[Stored data]
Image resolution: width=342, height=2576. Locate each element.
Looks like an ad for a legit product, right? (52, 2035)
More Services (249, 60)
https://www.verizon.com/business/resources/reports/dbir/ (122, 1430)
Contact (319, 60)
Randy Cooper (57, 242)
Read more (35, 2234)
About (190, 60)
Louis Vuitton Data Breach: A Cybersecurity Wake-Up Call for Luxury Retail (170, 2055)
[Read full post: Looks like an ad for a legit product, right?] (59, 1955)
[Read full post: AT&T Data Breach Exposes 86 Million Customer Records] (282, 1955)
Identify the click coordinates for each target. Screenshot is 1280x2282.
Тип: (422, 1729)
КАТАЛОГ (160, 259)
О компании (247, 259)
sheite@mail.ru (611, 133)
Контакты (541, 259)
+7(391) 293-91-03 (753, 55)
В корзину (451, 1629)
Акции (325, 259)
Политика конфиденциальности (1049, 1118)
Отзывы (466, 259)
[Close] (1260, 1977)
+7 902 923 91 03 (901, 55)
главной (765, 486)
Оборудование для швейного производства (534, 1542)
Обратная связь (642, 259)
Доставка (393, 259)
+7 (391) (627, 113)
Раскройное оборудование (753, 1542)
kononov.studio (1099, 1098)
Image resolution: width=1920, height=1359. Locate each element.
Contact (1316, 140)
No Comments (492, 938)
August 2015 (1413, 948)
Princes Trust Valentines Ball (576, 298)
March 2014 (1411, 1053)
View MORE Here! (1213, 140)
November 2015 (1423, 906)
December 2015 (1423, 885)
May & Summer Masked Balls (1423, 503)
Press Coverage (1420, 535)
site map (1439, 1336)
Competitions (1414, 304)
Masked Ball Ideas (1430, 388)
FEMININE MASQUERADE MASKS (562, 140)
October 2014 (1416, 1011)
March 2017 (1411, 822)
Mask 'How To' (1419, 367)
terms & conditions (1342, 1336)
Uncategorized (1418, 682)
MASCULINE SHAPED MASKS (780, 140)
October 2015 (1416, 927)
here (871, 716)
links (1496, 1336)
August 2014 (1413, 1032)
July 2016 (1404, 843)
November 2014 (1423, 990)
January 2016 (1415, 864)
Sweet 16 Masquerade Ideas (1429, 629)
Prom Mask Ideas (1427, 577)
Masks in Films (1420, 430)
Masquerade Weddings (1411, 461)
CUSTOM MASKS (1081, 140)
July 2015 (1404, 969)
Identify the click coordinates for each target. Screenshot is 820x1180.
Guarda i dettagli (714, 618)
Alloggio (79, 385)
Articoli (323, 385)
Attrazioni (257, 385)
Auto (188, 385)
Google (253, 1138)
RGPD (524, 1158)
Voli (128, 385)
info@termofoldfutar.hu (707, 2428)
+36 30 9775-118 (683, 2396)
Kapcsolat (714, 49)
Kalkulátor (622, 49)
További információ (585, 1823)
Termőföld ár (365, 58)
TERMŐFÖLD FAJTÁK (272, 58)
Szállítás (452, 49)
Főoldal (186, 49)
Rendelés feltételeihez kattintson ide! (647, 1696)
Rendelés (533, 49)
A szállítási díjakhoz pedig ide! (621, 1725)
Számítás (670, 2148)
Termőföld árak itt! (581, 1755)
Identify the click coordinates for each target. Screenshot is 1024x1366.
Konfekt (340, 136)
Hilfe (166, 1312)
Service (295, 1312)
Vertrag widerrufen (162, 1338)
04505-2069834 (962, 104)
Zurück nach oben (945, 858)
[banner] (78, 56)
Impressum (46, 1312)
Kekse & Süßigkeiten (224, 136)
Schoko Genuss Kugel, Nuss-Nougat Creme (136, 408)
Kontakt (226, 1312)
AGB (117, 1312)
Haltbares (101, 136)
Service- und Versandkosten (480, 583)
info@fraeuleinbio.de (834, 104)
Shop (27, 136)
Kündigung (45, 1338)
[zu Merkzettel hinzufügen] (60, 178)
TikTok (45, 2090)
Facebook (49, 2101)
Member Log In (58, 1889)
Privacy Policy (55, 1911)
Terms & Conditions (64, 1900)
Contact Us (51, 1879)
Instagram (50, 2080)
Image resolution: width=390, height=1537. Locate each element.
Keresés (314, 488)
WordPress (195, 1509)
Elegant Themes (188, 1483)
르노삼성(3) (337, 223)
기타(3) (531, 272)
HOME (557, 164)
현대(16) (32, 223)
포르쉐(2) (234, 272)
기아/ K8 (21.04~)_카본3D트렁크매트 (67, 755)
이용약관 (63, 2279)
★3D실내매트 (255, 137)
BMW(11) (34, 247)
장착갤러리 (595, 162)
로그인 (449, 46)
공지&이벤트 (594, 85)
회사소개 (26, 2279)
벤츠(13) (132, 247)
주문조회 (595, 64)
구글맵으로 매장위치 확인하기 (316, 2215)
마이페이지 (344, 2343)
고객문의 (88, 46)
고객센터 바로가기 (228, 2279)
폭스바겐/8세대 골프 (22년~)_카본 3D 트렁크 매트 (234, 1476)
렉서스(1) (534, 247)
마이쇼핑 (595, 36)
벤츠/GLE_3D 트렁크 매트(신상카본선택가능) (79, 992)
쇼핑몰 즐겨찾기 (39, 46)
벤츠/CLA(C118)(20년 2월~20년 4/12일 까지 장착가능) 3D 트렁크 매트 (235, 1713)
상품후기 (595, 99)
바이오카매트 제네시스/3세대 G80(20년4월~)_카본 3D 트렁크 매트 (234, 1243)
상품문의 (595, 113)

> **PROBLEM DESCRIPTION**
Output each line of the data exactly as it stands above.

> **RESULT FOR THIS EXERCISE**
Image resolution: width=342, height=2576. Locate each element.
Looks like an ad for a legit product, right? (52, 2035)
More Services (249, 60)
https://www.verizon.com/business/resources/reports/dbir/ (122, 1430)
Contact (319, 60)
Randy Cooper (57, 242)
Read more (35, 2234)
About (190, 60)
Louis Vuitton Data Breach: A Cybersecurity Wake-Up Call for Luxury Retail (170, 2055)
[Read full post: Looks like an ad for a legit product, right?] (59, 1955)
[Read full post: AT&T Data Breach Exposes 86 Million Customer Records] (282, 1955)
Identify the click coordinates for each target. Screenshot is 1280x2282.
Тип: (422, 1729)
КАТАЛОГ (160, 259)
О компании (247, 259)
sheite@mail.ru (611, 133)
Контакты (541, 259)
+7(391) 293-91-03 (753, 55)
В корзину (451, 1629)
Акции (325, 259)
Политика конфиденциальности (1049, 1118)
Отзывы (466, 259)
[Close] (1260, 1977)
+7 902 923 91 03 (901, 55)
главной (765, 486)
Оборудование для швейного производства (534, 1542)
Обратная связь (642, 259)
Доставка (393, 259)
+7 (391) (627, 113)
Раскройное оборудование (753, 1542)
kononov.studio (1099, 1098)
Image resolution: width=1920, height=1359. Locate each element.
Contact (1316, 140)
No Comments (492, 938)
August 2015 (1413, 948)
Princes Trust Valentines Ball (576, 298)
March 2014 (1411, 1053)
View MORE Here! (1213, 140)
November 2015 (1423, 906)
December 2015 (1423, 885)
May & Summer Masked Balls (1423, 503)
Press Coverage (1420, 535)
site map (1439, 1336)
Competitions (1414, 304)
Masked Ball Ideas (1430, 388)
FEMININE MASQUERADE MASKS (562, 140)
October 2014 (1416, 1011)
March 2017 (1411, 822)
Mask 'How To' (1419, 367)
terms & conditions (1342, 1336)
Uncategorized (1418, 682)
MASCULINE SHAPED MASKS (780, 140)
October 2015 (1416, 927)
here (871, 716)
links (1496, 1336)
August 2014 (1413, 1032)
July 2016 (1404, 843)
November 2014 (1423, 990)
January 2016 (1415, 864)
Sweet 16 Masquerade Ideas (1429, 629)
Prom Mask Ideas (1427, 577)
Masks in Films (1420, 430)
Masquerade Weddings (1411, 461)
CUSTOM MASKS (1081, 140)
July 2015 (1404, 969)
Identify the click coordinates for each target. Screenshot is 820x1180.
Guarda i dettagli (714, 618)
Alloggio (79, 385)
Articoli (323, 385)
Attrazioni (257, 385)
Auto (188, 385)
Google (253, 1138)
RGPD (524, 1158)
Voli (128, 385)
info@termofoldfutar.hu (707, 2428)
+36 30 9775-118 (683, 2396)
Kapcsolat (714, 49)
Kalkulátor (622, 49)
További információ (585, 1823)
Termőföld ár (365, 58)
TERMŐFÖLD FAJTÁK (272, 58)
Szállítás (452, 49)
Főoldal (186, 49)
Rendelés feltételeihez kattintson ide! (647, 1696)
Rendelés (533, 49)
A szállítási díjakhoz pedig ide! (621, 1725)
Számítás (670, 2148)
Termőföld árak itt! (581, 1755)
Identify the click coordinates for each target. Screenshot is 1024x1366.
Konfekt (340, 136)
Hilfe (166, 1312)
Service (295, 1312)
Vertrag widerrufen (162, 1338)
04505-2069834 (962, 104)
Zurück nach oben (945, 858)
[banner] (78, 56)
Impressum (46, 1312)
Kekse & Süßigkeiten (224, 136)
Schoko Genuss Kugel, Nuss-Nougat Creme (136, 408)
Kontakt (226, 1312)
AGB (117, 1312)
Haltbares (101, 136)
Service- und Versandkosten (480, 583)
info@fraeuleinbio.de (834, 104)
Shop (27, 136)
Kündigung (45, 1338)
[zu Merkzettel hinzufügen] (60, 178)
TikTok (45, 2090)
Facebook (49, 2101)
Member Log In (58, 1889)
Privacy Policy (55, 1911)
Terms & Conditions (64, 1900)
Contact Us (51, 1879)
Instagram (50, 2080)
Image resolution: width=390, height=1537. Locate each element.
Keresés (314, 488)
WordPress (195, 1509)
Elegant Themes (188, 1483)
르노삼성(3) (337, 223)
기타(3) (531, 272)
HOME (557, 164)
현대(16) (32, 223)
포르쉐(2) (234, 272)
기아/ K8 (21.04~)_카본3D트렁크매트 (67, 755)
이용약관 (63, 2279)
★3D실내매트 (255, 137)
BMW(11) (34, 247)
장착갤러리 (595, 162)
로그인 (449, 46)
공지&이벤트 (594, 85)
회사소개 (26, 2279)
벤츠(13) (132, 247)
주문조회 (595, 64)
구글맵으로 매장위치 확인하기 (316, 2215)
마이페이지 (344, 2343)
고객문의 (88, 46)
고객센터 바로가기 (228, 2279)
폭스바겐/8세대 골프 (22년~)_카본 3D 트렁크 매트 (234, 1476)
렉서스(1) (534, 247)
마이쇼핑 (595, 36)
벤츠/GLE_3D 트렁크 매트(신상카본선택가능) (79, 992)
쇼핑몰 즐겨찾기 (39, 46)
벤츠/CLA(C118)(20년 2월~20년 4/12일 까지 장착가능) 3D 트렁크 매트 (235, 1713)
상품후기 (595, 99)
바이오카매트 제네시스/3세대 G80(20년4월~)_카본 3D 트렁크 매트 (234, 1243)
상품문의 (595, 113)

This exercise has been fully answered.